When I want a beer that warms me right up, I head to Heavy Seas Beer. Known for their high ABV brews, their limited release Winter Storm Imperial ESB is the perfect blend of rich, robust flavor and cozy heat. An extra special bitter can sometimes get overlooked in the brewing world. However, its smooth malt sweetness is balanced out with a surprisingly bitter finish, making this classic style the perfect sweater weather beer. We’re lucky that we get to bring our tours to this amazing Baltimore brewery.

St. Bernardus Christmas

St. Bernardus

Todd DiMatteo, owner/brewer at Good Word Brewing in Duluth, Georgia

ABV: 10%
Average Price: $12 for a 330ml bottle

Why This Beer?

St. Bernardus Christmas. Belgian beers like this hold a special place in my heart and my memories. This 10% seasonal beer shows up for only the last few months of each year. The jolly monk on its label waves his same smile as the other bottles in their world-class lineup, however with this festive brew he’s adorned with a Santa cap and a small cloud of snowflakes.

This big beer has a delicious creamy carbonation that makes what would be a chewy and dense beer so much more drinkable. Big raisin, fig, fruitcake, and banana nut bread are some of my favorite things.

Schneider Weisse Aventinus Eisbock

Schneider Weisse

Todd Bellmyer, head brewer at Wynkoop Brewing Company in Denver

ABV: 12%
Average Price: $5 for a 12-ounce bottle

Why This Beer?

Whenever I want something to warm the belly and the soul, I seek out Aventinus Eisbock by Schneider Weisse. A style that was discovered by accident, traditional ice bocks — or “eisbock” in German — are made via freeze distillation, resulting in a bock with rich, deep flavors of raisins, figs, and chocolate that comes in at 12% ABV.

Writer’s Picks:


Evil Twin Imperial Biscotti Break

Evil Twin

ABV: 11.5%
Average Price: $14.99 for a four-pack

Why This Beer?

This beer’s title is just as much of a mouthful as the beer itself. This imperial stout was brewed with coffee, almond, and vanilla. It’s super warming and tastes like you’re drinking the smoothest, richest, most delicious biscotti ever created.

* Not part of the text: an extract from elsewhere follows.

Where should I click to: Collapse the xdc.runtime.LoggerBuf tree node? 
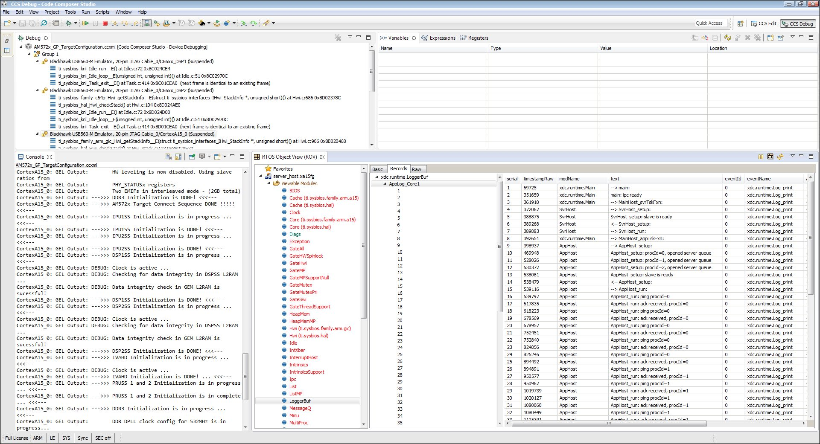tap(376, 177)
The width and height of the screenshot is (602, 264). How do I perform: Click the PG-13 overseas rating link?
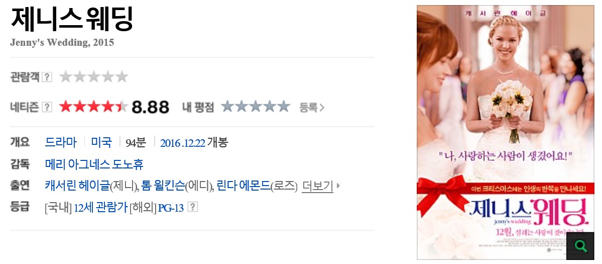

It’s bold, robust, and filled with caramel, vanilla, and features a gentle, nutty sweetness throughout.

Bell’s Best Brown

Bell

ABV: 5.8%
Average Price: $12 for a six-pack

Why This Beer?

This 5.8% brown ale is a great combination of caramel malts and light hops. It’s complex, well-balanced, and well-suited for those random extra chilly fall days as well as the brutally cold winter nights to come. All in all a great, warming, memorable beer.